WHAT THIS TASK INVOLVES: Copy the lines below verbatim, everything from the line containing "What do you see at coordinates (1462, 755)" down to the line containing "so click(x=837, y=739).", with both of those lines included.

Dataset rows
-=-=-
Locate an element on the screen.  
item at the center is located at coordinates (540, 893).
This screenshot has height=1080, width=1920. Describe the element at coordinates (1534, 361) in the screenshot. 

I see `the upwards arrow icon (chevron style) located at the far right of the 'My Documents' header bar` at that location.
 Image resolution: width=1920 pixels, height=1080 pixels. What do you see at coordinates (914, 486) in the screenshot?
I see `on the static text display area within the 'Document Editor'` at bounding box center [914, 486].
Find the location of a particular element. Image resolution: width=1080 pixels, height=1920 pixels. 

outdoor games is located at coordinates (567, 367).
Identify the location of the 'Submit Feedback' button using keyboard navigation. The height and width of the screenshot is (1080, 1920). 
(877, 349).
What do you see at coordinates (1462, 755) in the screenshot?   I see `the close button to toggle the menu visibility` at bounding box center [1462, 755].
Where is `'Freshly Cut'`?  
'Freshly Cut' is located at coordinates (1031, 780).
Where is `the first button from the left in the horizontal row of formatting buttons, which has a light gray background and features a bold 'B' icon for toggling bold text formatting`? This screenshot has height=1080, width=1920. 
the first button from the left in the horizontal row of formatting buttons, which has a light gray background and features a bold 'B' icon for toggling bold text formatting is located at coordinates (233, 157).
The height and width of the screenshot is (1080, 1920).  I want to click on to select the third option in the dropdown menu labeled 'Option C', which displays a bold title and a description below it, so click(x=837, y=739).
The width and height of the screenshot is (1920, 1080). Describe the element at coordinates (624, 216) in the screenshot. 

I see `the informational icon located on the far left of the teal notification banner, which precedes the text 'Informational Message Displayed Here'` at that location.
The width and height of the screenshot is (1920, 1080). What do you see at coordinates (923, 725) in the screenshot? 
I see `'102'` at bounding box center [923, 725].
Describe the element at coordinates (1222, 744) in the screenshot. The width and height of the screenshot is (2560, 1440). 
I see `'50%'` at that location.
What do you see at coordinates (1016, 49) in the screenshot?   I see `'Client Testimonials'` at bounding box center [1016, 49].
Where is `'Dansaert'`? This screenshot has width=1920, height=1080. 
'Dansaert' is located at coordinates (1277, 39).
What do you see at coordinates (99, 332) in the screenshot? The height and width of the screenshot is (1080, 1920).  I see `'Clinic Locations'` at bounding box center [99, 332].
-=-=-
TASK OUTPUT:
What do you see at coordinates (1462, 755) in the screenshot?   I see `the close button to toggle the menu visibility` at bounding box center [1462, 755].
Where is `'Freshly Cut'`?  
'Freshly Cut' is located at coordinates (1031, 780).
Where is `the first button from the left in the horizontal row of formatting buttons, which has a light gray background and features a bold 'B' icon for toggling bold text formatting`? This screenshot has height=1080, width=1920. 
the first button from the left in the horizontal row of formatting buttons, which has a light gray background and features a bold 'B' icon for toggling bold text formatting is located at coordinates (233, 157).
The height and width of the screenshot is (1080, 1920).  I want to click on to select the third option in the dropdown menu labeled 'Option C', which displays a bold title and a description below it, so click(x=837, y=739).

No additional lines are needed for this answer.